The prefix-XOR uses a portable shift-and-xor cascade on all targets (6 XOR+shift ops on a u64). Architecture-specific intrinsics (CLMUL, PMULL) were evaluated but removed — benchmarks showed no measurable difference for the 16/32-bit masks used in CSV scanning, and removing them keeps the entire scanner free of unsafe code.

std::simd API surface: The scanner uses only the stabilization-safe subset of portable_simd: Simd::from_slice, splat, simd_eq, to_bitmask, and bitwise ops. It avoids the APIs blocking stabilization (swizzle, scatter/gather, lane-count generics). No std::arch intrinsics are used.

Output — StructuralIndex:

pub struct StructuralIndex {
    pub field_seps: Vec<u32>,   // positions of unquoted separators
    pub row_ends: Vec<RowEnd>,  // positions of unquoted row terminators
    pub input_len: u32,
}

Positions use u32 (4 GB cap) to halve memory vs usize on 64-bit. Strategies consume the index via rows_with_fields(), a cursor-based iterator that yields (row_start, row_content_end, FieldIter) tuples by advancing a linear cursor through field_seps — O(total_seps) across all rows instead of O(rows × log(seps)) with binary search.

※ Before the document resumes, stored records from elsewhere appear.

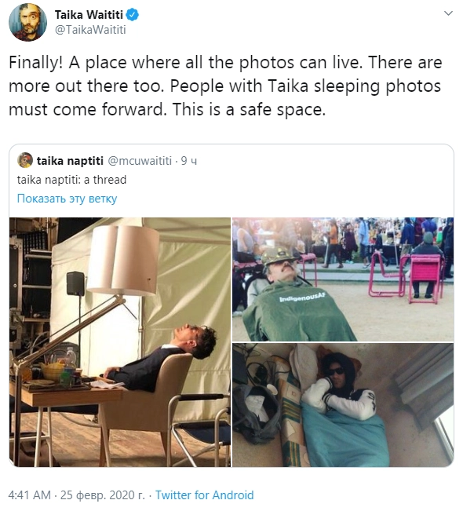Click the main tweet text body
Viewport: 463px width, 511px height.
[x=225, y=86]
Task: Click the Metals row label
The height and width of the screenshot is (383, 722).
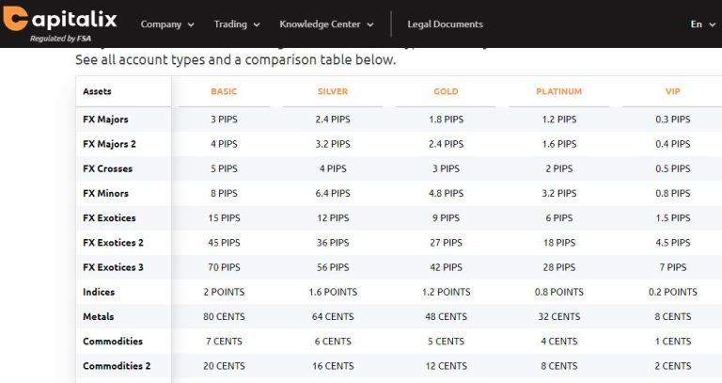Action: 98,316
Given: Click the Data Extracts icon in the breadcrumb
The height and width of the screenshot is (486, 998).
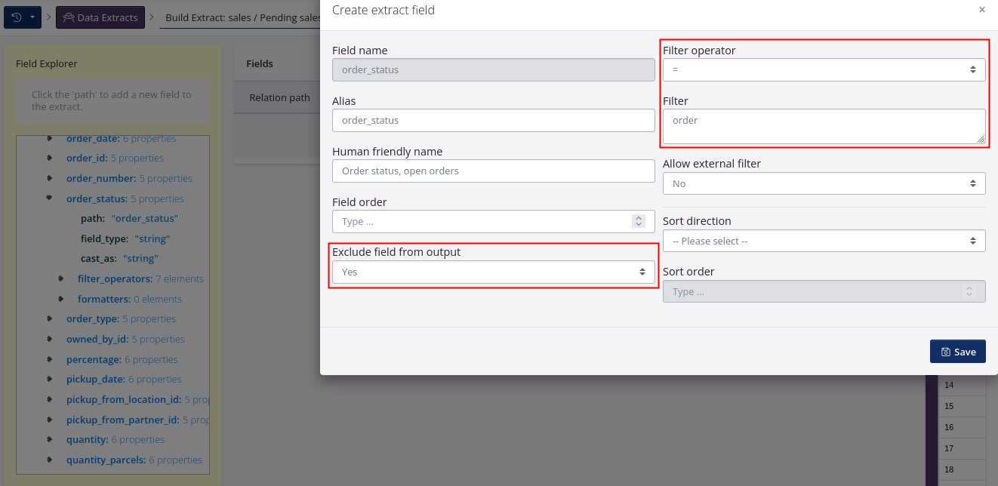Looking at the screenshot, I should (x=70, y=17).
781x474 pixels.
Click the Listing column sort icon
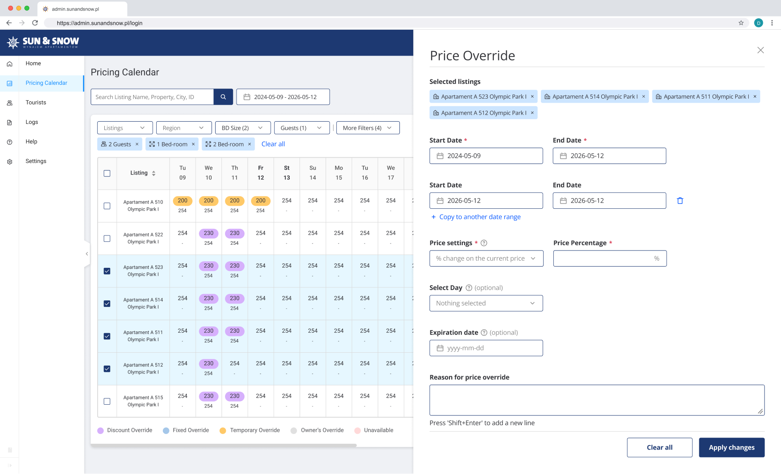154,173
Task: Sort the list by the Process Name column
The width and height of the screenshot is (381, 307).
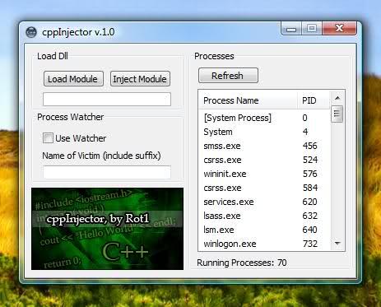Action: click(249, 100)
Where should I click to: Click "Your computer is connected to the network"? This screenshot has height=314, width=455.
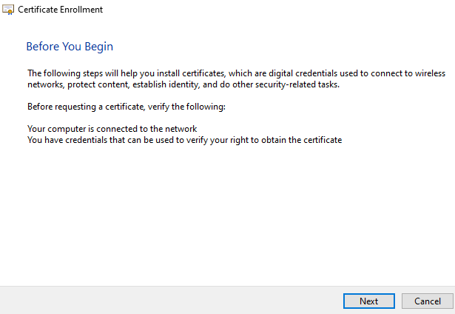(x=112, y=129)
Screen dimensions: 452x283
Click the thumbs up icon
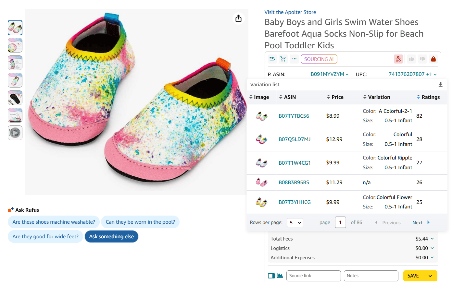click(x=411, y=59)
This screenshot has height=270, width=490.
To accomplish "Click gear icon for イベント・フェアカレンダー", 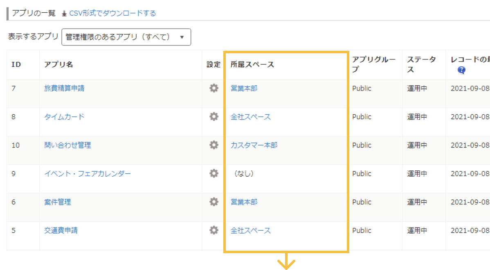I will click(x=214, y=173).
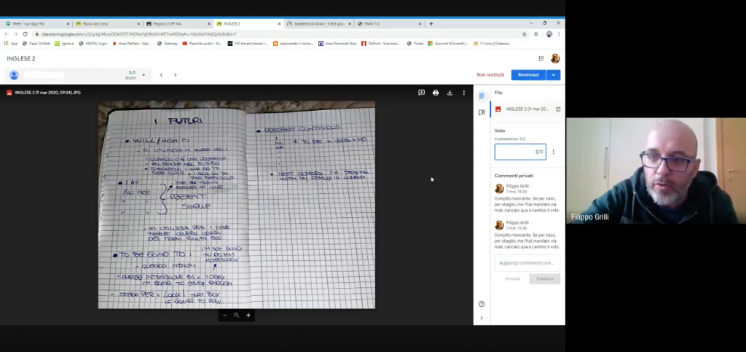746x352 pixels.
Task: Open the dropdown arrow beside Restituisci
Action: (554, 75)
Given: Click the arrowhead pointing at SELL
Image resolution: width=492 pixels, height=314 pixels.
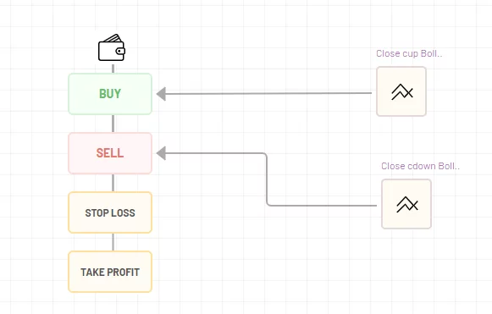Looking at the screenshot, I should (x=161, y=153).
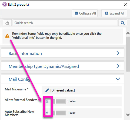Viewport: 130px width, 120px height.
Task: Click the magnifying glass search icon
Action: tap(123, 23)
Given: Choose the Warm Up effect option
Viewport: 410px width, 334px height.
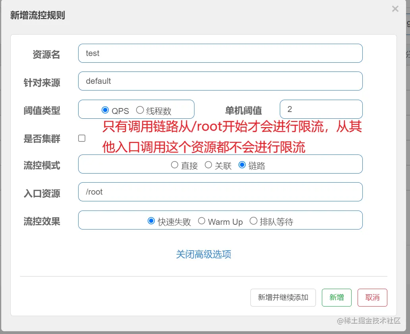Looking at the screenshot, I should [202, 222].
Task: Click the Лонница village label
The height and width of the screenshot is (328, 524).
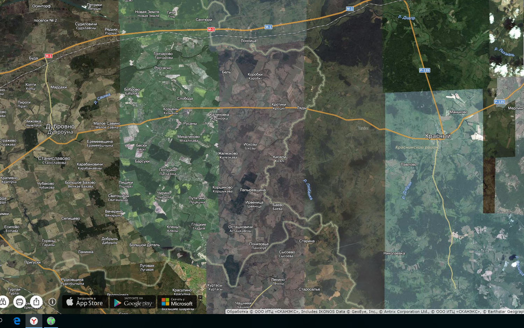Action: coord(249,41)
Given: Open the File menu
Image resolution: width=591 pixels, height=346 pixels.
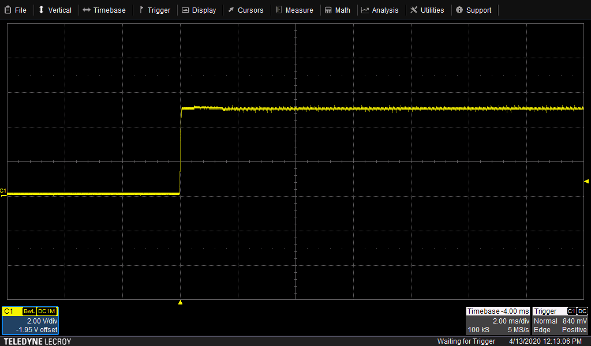Looking at the screenshot, I should coord(16,10).
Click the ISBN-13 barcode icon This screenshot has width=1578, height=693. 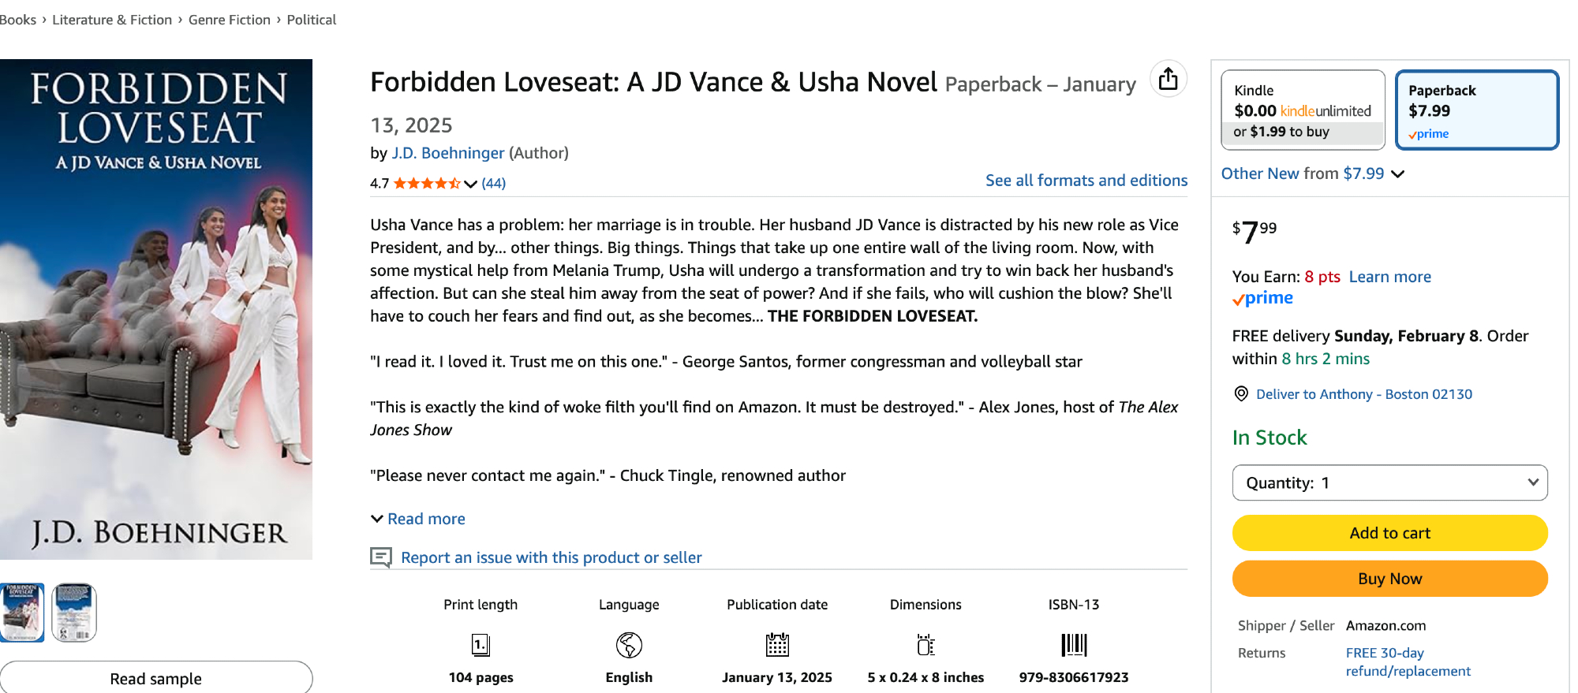pyautogui.click(x=1074, y=645)
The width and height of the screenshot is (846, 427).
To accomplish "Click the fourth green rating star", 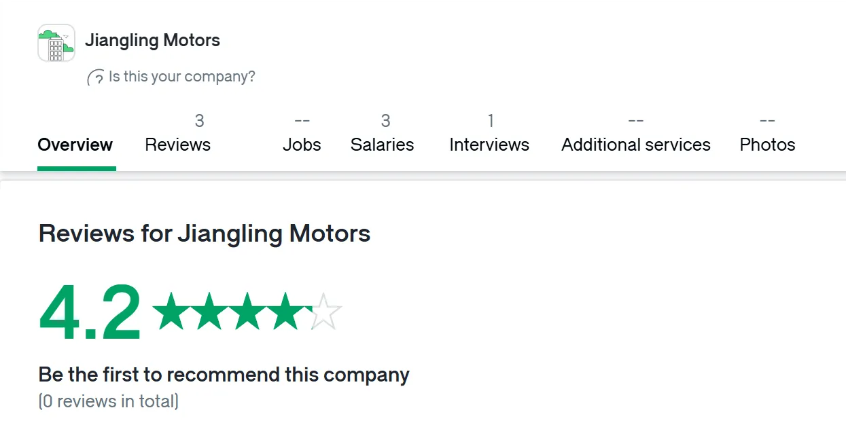I will 286,311.
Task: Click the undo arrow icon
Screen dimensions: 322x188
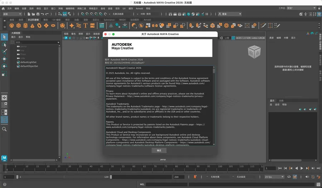Action: [x=43, y=14]
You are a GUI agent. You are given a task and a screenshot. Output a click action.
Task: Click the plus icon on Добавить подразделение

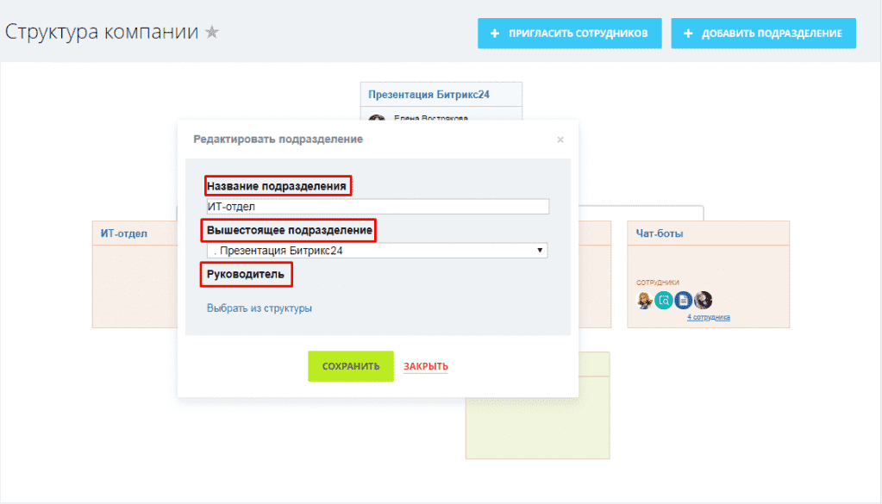click(x=688, y=34)
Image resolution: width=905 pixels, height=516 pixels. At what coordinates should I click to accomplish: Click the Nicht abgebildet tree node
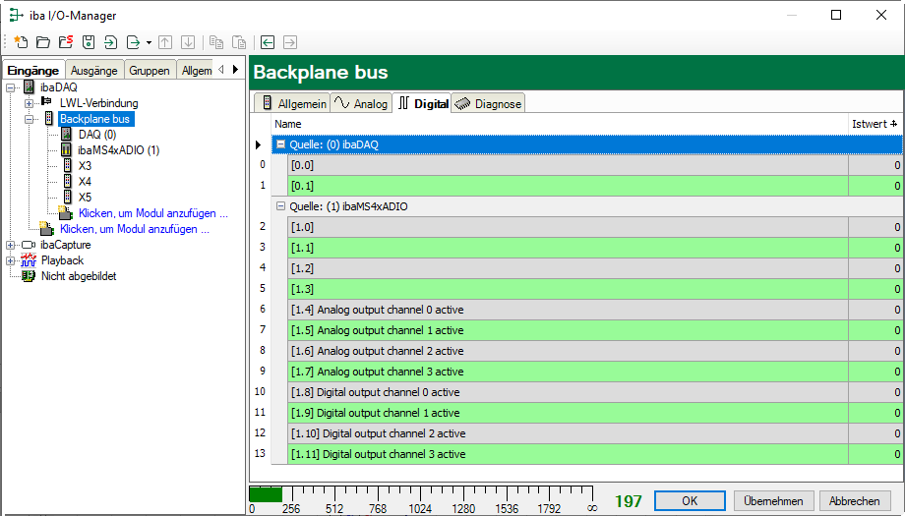click(x=78, y=276)
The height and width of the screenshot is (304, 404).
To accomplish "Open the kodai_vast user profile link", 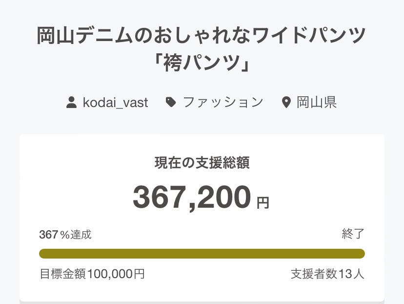I will 115,103.
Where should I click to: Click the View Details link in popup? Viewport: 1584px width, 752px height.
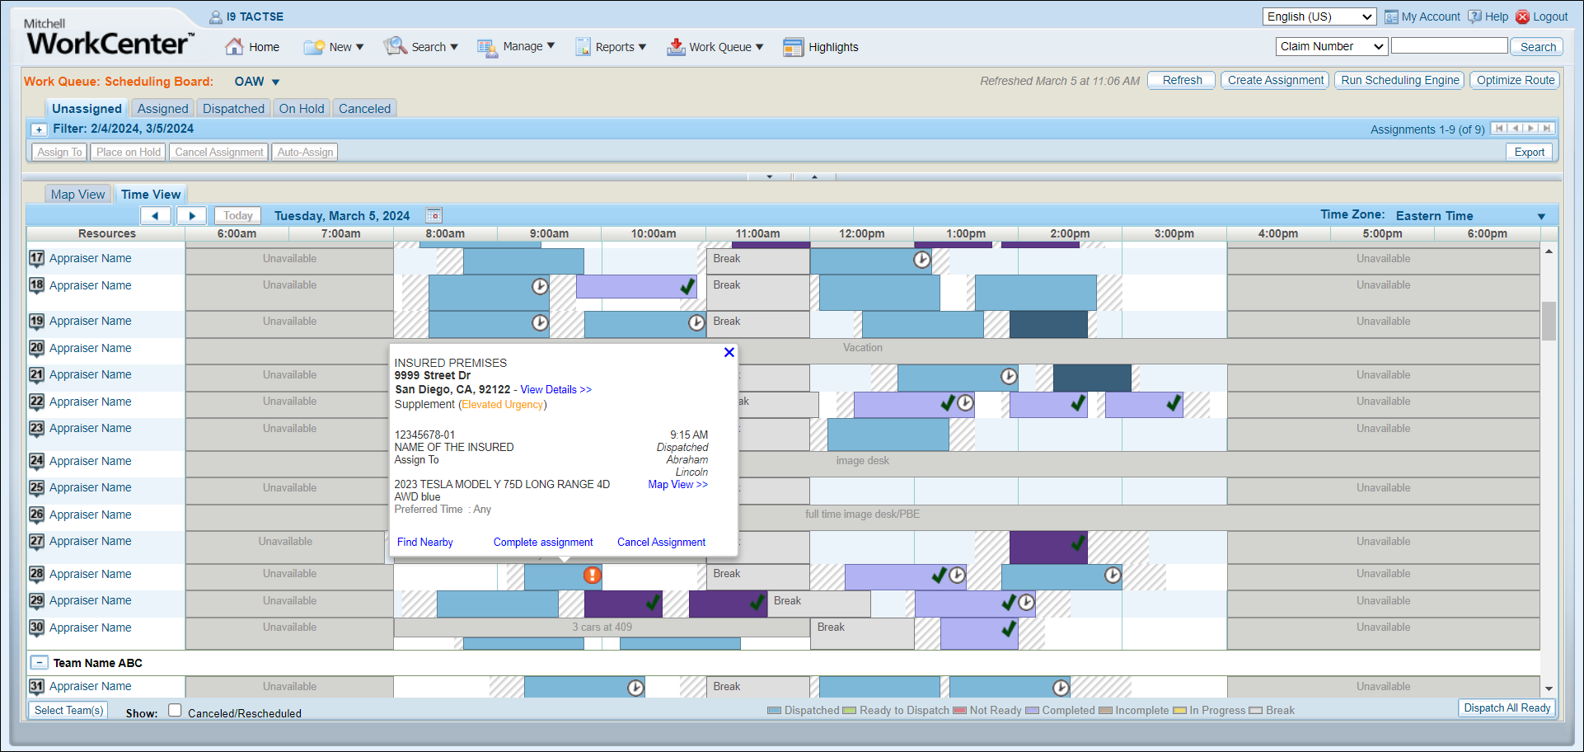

Quote Handling with Sub-Binaries

All batch strategies properly handle CSV quote escaping (doubled quotes """). The boundary-based approach uses a hybrid strategy:

  • Unquoted fields → sub-binary reference into original input (zero-copy)
  • Quoted without escapes → sub-binary of inner content, stripping outer quotes (zero-copy)
  • Quoted with escapes → copy and unescape """ (must allocate)
fn field_to_term_hybrid(env, input: &Binary, start, end, escape) -> Term {
    let field = &input.as_slice()[start..end];
    if needs_unescaping(field) {
        // Must copy and unescape: "val""ue" -> val"ue
        return copy_and_unescape(field);
    }
    // Zero-copy: create sub-binary reference
    input.make_subbinary(start, len).unwrap().into()
}

Strategy A/B: Direct Parsing (Boundary-Based)

All four non-parallel batch strategies (:simd, :basic, :indexed, :zero_copy) use the same path: call scan_structural to build a StructuralIndex, parse field boundaries into Vec<Vec<(usize, usize)>>, then create BEAM sub-binary terms via boundaries_to_term_hybrid. They are functionally identical; the named variants are retained for API compatibility.

Strategy C: Two-Phase Index-then-Extract

Now uses the same boundary-based sub-binary path as :simd. The two-phase strategy functions (parse_csv_indexed*) remain in the codebase but the NIF dispatches through the unified boundary path. The :indexed name is retained for API compatibility.

Strategy D: Streaming Parser

Stateful parser wrapped in ResourceArc for NIF resource management. The resource holds a StreamingParserEnum that dispatches between the single-byte fast path and the general multi-byte path:

pub enum StreamingParserEnum {
    SingleByte(StreamingParser),
    General(GeneralStreamingParser),
}

Both variants share the same interface (feed, take_rows, finalize, etc.) and are selected at creation time based on separator/escape lengths.

Key features:

  • Owns data (Vec<u8>) because input chunks are temporary
  • Tracks scan_pos to resume parsing where it left off
  • Preserves quote state across chunks
  • Enforces a configurable maximum buffer size (default 256 MB) to prevent unbounded memory growth; raises :buffer_overflow if exceeded
  • Mutex-protected access with poisoning recovery (raises :mutex_poisoned instead of panicking the VM)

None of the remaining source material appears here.